Definition
Self-esteem is the verdict a person renders on their own worth — the running judgment that says, in effect, "I am doing well at being me," or "I am failing at it." It is evaluative and comparative, fluctuating with performance, feedback, and social standing. High self-esteem feels like quiet confidence; low self-esteem feels like a persistent low-grade indictment.

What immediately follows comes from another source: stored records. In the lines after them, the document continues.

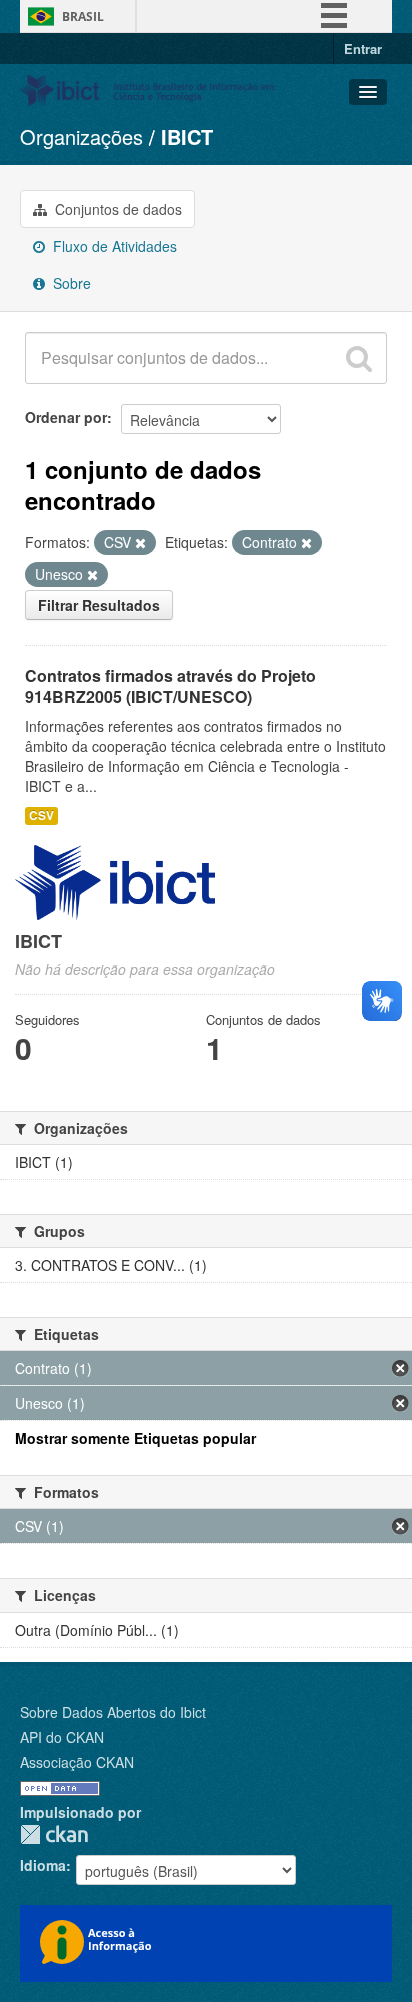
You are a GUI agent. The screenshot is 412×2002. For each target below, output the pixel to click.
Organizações (81, 136)
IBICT (187, 136)
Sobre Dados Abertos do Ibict (113, 1712)
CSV (41, 815)
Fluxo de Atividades (113, 246)
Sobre (70, 283)
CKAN (54, 1834)
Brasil (83, 16)
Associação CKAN (77, 1762)
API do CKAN (62, 1737)
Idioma (43, 1865)
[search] (359, 358)
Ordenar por (66, 417)
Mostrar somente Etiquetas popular (135, 1438)
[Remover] (140, 543)
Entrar (363, 48)
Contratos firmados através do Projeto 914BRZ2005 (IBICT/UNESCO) (170, 686)
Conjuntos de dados (116, 209)
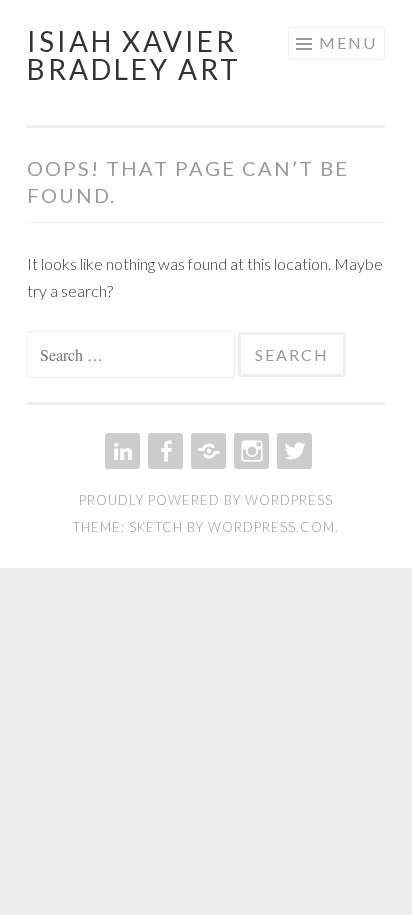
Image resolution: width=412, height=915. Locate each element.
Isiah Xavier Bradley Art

Maxwell Maltz was careful to distinguish self-esteem from self-acceptance. Esteem is a judgment that can rise or fall with circumstances. Acceptance is a stable position that does not depend on performance. The healthiest configuration has acceptance as the foundation and esteem as the weather — useful information about how things are going, not a vote on whether you deserve to exist.
Why it matters
How it works
Self-esteem operates as a continuous evaluation function. The mind compares actual outcomes against the standards the self-image holds, and produces a score. When the score is high, behavior is fluent, risk-taking is easier, social ease comes naturally. When the score is low, the failure mechanism begins to engage — frustration, withdrawal, defensive behavior.
The leverage point is the standard, not the score. Unreasonable standards produce permanent low esteem regardless of performance. Maltz's prescription is to anchor a stable self-acceptance underneath the esteem reading, allow esteem to fluctuate honestly, and use low readings as data about action to take rather than as referendums on the worth of the self.